A Foreign Fiend (Part 1)

Under two distinct guises, a foreign fiend continues to challenge clinicians in Manila. Our world is changing, and the scope of Malaria is too. Earlier this week, I saw it with my own eyes.
At some discreet hospital in Manila, where I shadowed a pair of gutsy Physicians as they went about their daily business in solving some of the more weird and wonderful cases in Medicine, my mental understanding from journals and books became a very practical reality. It was here where I saw malaria parasites from blood samples, under a microscope, that until 15 years ago would have been relatively unheard of (if not at all) in Filipino patients.
The world is changing, and despite huge advancements in Malaria prevention and treatment, with greater distribution and use of bed nets and access to artemesinin derivates (for example), scientists and clinicians are still faced with novel challenges.
Artemesinin – our so called “magic bullet” against the most severe human strain in Plasmodium falciparum – is not uncommonly ineffective throughout countries of the Mekong region. Antimicrobial resistance is way past the idea of “scary prospect”.
Also, in rare instances, overseas workers in other endemic countries return to the Philippines with this severe strain, adding to the countries malaria burden which is already laden with P falciparum and P vivax. There may be subtleties to these infections – complicating the clinical picture further. I saw one such patient returning from sub-Saharan Africa – sitting through their follow-up consultation during an afebrile window but in the full knowledge a resurgence of fever was about to commence.

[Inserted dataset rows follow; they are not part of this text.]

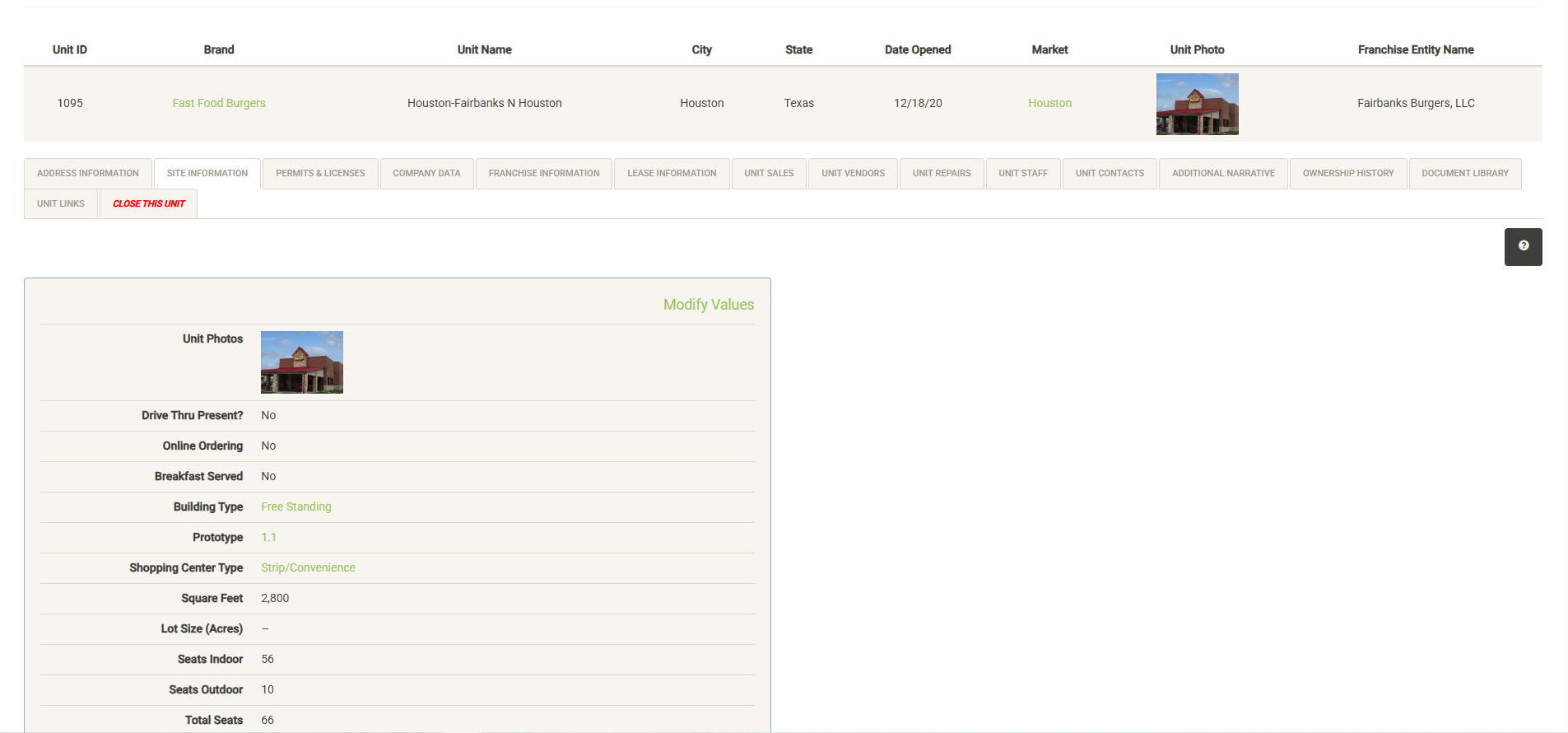The width and height of the screenshot is (1568, 733).
Task: View the Lease Information tab
Action: 672,174
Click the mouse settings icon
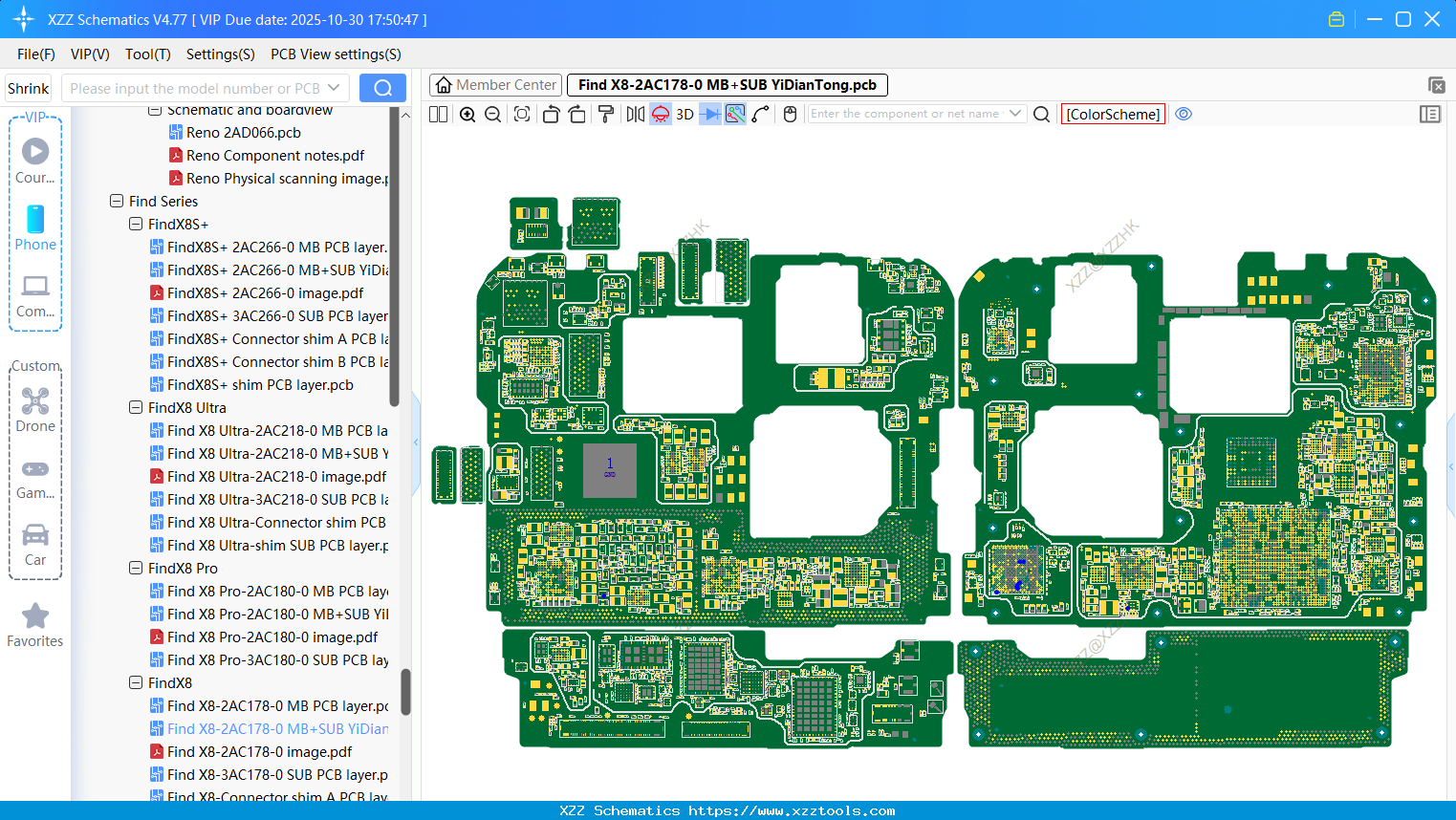1456x820 pixels. (x=790, y=115)
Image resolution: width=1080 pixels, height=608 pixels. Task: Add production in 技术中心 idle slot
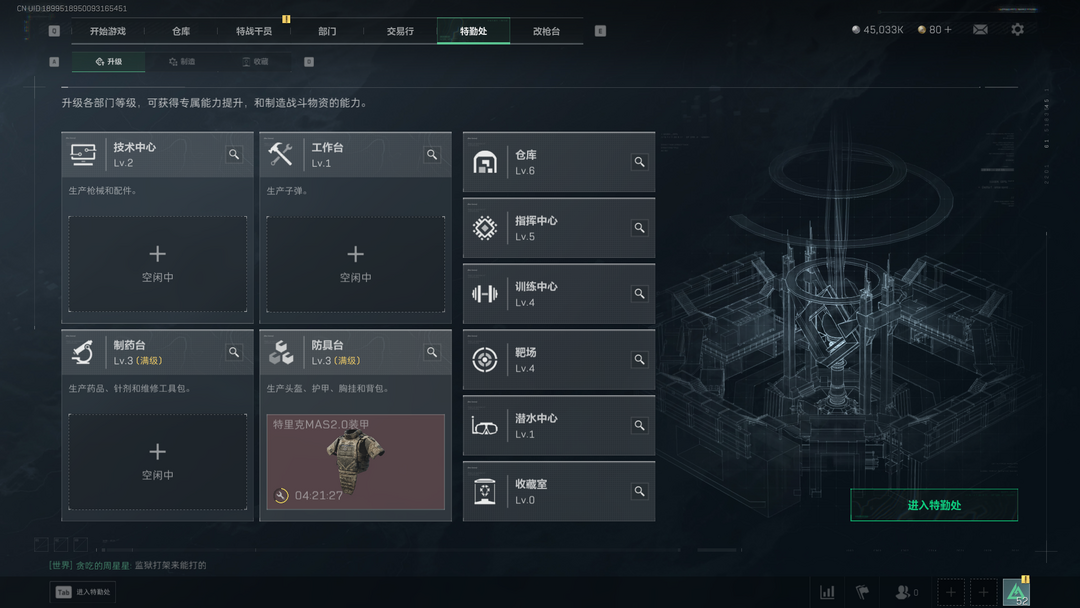pyautogui.click(x=158, y=264)
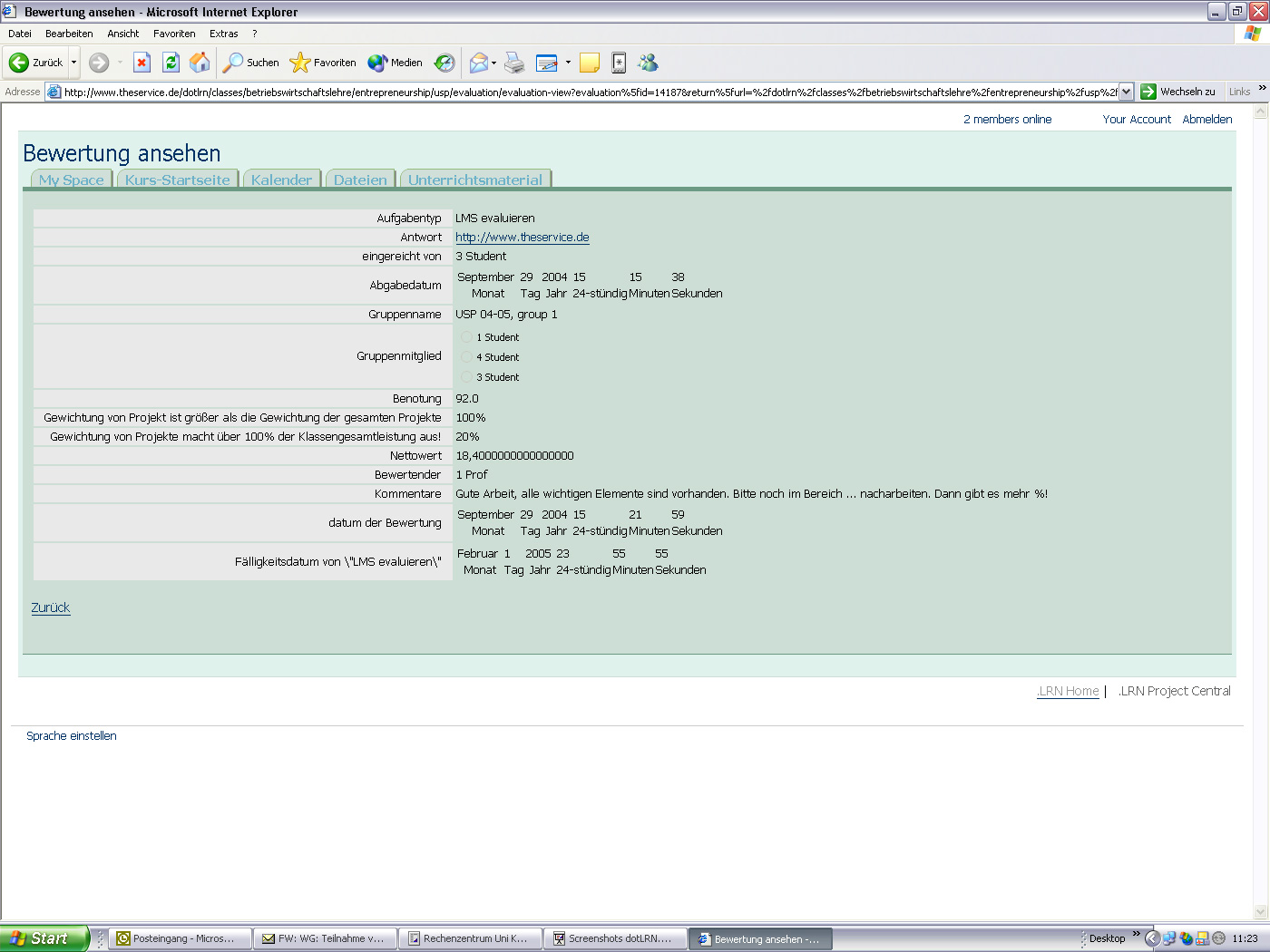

There is another “fifth” Plasmodium parasite able to cause malaria and with a fatality rate of 3%. This parasite, Plasmodium knowlesi, came to the attention of doctors and scientists in the 1930s, but it came until the early 2000s before we understood the parasite to be a widespread emerging zoonoses in South-East Asia, with Wild Macaques as the natural reservoir. There are many such cases in the central region of the Philippines, with some patients presenting with infection in the capital. I was all ears when listening to my supervising Physician of their experiences with with this emerging pathogen.
And what has driven the emergence? Much evidence points towards vast ecological change with deforestation, with an associated increase in the human population. Of course – the full picture is still unfolding.
I will be back at the hospital in just a few days, eager to follow up on the more perplexing malaria cases, alongside the many other weird and wonderful narratives of patients and their afflictions.